(Records for processing begins)

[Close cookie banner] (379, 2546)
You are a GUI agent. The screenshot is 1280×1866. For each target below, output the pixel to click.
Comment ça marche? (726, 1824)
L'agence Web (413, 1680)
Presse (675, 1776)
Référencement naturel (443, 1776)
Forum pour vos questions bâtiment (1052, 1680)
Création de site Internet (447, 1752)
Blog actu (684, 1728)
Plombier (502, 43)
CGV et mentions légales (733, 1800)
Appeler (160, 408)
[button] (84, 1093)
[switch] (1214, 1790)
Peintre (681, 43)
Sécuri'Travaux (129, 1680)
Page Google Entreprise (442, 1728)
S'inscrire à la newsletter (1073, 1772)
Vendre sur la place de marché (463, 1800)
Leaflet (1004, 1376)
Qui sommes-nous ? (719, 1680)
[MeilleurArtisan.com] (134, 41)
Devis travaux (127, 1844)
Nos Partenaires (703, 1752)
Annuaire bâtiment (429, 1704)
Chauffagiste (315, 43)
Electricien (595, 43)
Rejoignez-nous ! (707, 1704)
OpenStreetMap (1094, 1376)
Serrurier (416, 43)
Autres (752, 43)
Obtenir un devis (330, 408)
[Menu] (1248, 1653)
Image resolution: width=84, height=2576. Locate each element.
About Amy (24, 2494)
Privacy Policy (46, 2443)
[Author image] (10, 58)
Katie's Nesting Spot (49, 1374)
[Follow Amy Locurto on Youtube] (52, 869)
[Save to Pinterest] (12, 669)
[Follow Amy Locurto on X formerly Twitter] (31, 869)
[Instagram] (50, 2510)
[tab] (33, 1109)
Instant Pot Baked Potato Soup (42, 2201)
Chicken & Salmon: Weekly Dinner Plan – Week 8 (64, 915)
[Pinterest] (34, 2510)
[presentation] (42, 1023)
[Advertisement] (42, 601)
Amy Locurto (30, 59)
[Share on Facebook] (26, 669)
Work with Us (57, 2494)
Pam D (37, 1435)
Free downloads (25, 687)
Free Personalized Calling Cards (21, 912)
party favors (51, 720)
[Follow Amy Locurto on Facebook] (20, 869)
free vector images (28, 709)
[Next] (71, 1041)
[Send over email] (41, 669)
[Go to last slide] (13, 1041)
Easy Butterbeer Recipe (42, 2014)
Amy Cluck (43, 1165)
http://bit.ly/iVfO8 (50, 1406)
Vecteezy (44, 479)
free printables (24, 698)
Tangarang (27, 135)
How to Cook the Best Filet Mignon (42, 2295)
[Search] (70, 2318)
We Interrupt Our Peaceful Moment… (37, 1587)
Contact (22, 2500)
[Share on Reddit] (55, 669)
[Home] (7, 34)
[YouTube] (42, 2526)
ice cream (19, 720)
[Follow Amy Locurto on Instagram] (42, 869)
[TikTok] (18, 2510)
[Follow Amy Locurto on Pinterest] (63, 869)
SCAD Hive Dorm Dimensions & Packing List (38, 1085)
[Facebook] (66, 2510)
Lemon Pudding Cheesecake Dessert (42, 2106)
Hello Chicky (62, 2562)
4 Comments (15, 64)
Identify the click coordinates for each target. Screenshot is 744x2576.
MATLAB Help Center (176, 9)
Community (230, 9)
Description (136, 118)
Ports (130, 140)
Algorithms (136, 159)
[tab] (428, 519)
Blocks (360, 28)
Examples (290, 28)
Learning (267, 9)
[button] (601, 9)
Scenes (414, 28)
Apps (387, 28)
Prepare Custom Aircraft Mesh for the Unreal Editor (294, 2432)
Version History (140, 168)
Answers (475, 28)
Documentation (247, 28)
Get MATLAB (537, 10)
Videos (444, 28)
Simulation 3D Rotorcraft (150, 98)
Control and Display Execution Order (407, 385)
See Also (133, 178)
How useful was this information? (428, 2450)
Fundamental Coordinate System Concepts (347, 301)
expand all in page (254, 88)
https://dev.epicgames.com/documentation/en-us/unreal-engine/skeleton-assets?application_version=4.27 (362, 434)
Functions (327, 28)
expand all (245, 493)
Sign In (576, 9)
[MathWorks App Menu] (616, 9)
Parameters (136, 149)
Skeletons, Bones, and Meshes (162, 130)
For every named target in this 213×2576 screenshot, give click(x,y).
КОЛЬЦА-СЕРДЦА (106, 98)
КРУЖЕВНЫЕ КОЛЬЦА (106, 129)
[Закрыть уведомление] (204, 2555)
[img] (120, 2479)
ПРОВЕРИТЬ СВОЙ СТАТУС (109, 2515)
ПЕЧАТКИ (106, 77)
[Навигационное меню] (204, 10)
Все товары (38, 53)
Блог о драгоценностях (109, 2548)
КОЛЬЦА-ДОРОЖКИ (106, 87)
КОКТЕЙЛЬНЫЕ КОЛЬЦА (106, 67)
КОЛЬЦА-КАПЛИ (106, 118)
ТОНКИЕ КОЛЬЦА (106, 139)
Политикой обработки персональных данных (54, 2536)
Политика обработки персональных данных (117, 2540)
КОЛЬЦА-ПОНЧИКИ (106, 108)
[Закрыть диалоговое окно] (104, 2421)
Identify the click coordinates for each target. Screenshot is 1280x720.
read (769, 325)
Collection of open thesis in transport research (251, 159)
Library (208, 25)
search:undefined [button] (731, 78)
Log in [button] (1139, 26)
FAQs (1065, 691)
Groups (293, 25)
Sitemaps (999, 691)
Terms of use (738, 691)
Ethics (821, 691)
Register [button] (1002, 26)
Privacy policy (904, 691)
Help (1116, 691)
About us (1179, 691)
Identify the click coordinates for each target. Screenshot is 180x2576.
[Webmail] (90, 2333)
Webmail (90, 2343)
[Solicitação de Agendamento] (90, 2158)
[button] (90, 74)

(Records for processing ends)

=== Directions for this task ===
The reply should hold only the lines from the top of the records through the line that has "OpenStreetMap (1094, 1376)", each one exact.

=== Finished task ===
[Close cookie banner] (379, 2546)
You are a GUI agent. The screenshot is 1280×1866. For each target below, output the pixel to click.
Comment ça marche? (726, 1824)
L'agence Web (413, 1680)
Presse (675, 1776)
Référencement naturel (443, 1776)
Forum pour vos questions bâtiment (1052, 1680)
Création de site Internet (447, 1752)
Blog actu (684, 1728)
Plombier (502, 43)
CGV et mentions légales (733, 1800)
Appeler (160, 408)
[button] (84, 1093)
[switch] (1214, 1790)
Peintre (681, 43)
Sécuri'Travaux (129, 1680)
Page Google Entreprise (442, 1728)
S'inscrire à la newsletter (1073, 1772)
Vendre sur la place de marché (463, 1800)
Leaflet (1004, 1376)
Qui sommes-nous ? (719, 1680)
[MeilleurArtisan.com] (134, 41)
Devis travaux (127, 1844)
Nos Partenaires (703, 1752)
Annuaire bâtiment (429, 1704)
Chauffagiste (315, 43)
Electricien (595, 43)
Rejoignez-nous ! (707, 1704)
OpenStreetMap (1094, 1376)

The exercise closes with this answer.